>>

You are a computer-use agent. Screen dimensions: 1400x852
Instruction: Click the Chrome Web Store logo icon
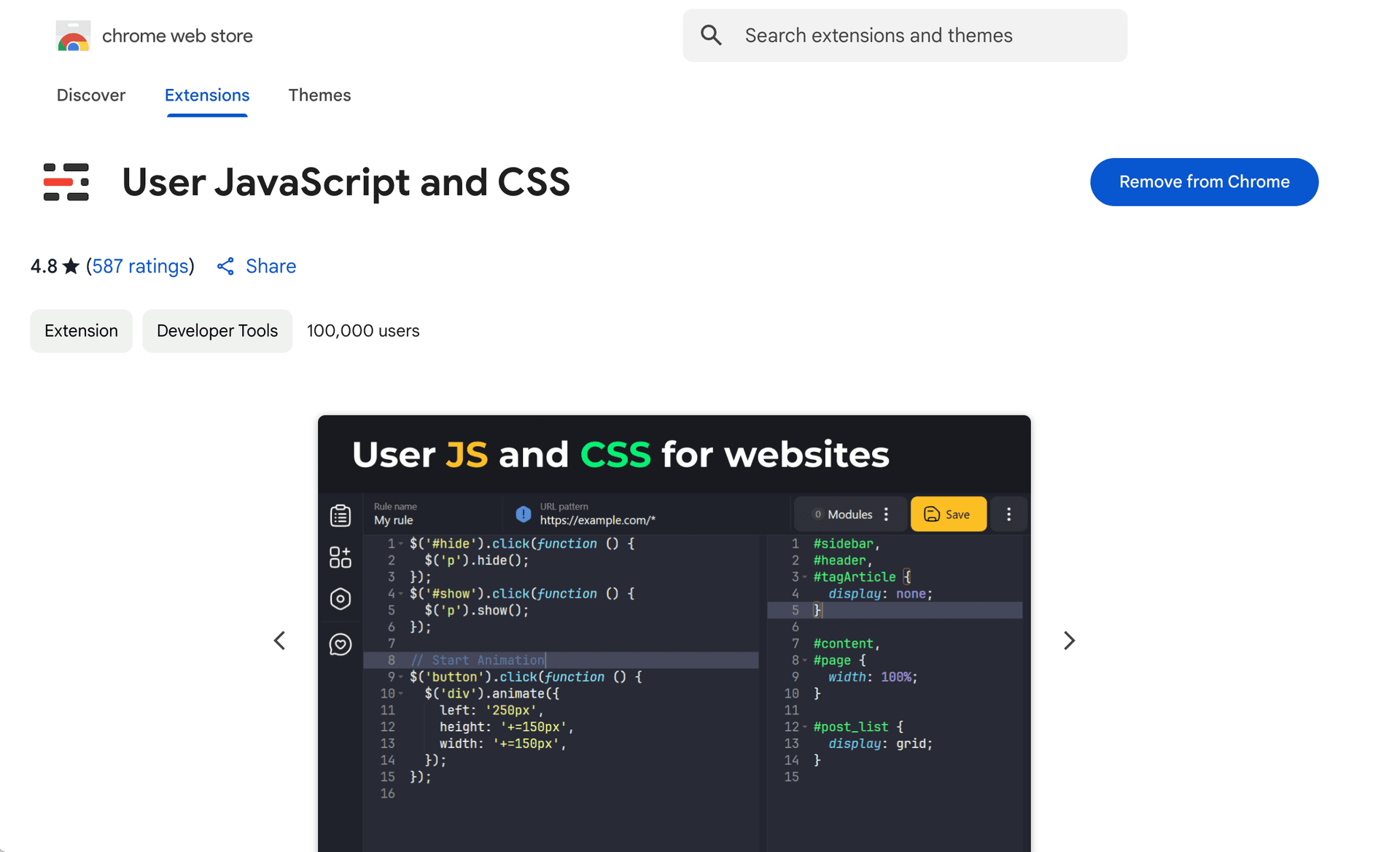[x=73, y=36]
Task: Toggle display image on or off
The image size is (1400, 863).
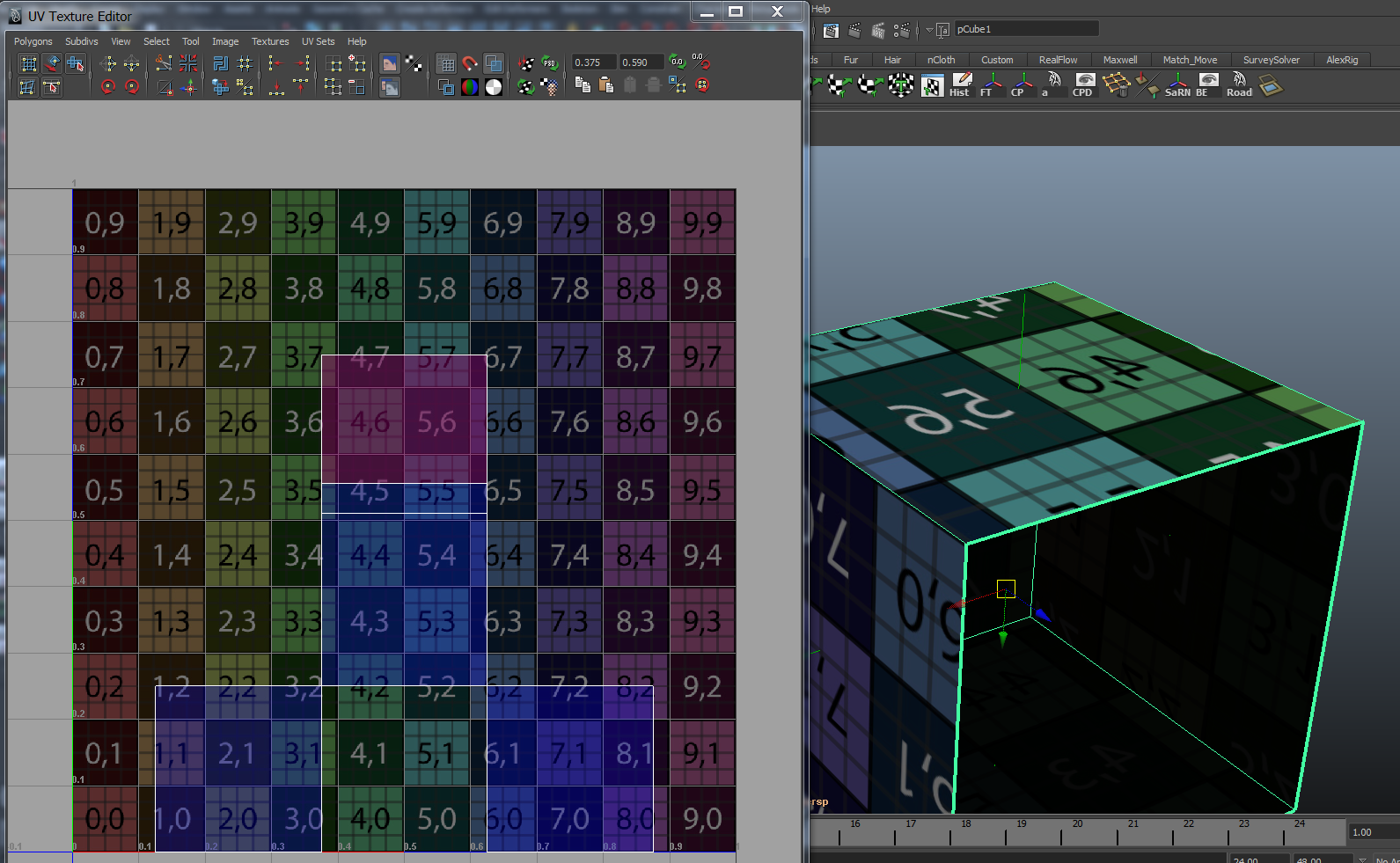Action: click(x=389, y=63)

<<

* [Your goal] Where an entry holds an image, drop the image and copy the remaining text exactly.

* [Solution for this task]
You are a computer-use agent. Screen dimensions: 1400x852
Instruction: Click the Chrome Web Store logo icon
[x=73, y=36]
Task: Toggle display image on or off
The image size is (1400, 863).
Action: click(x=389, y=63)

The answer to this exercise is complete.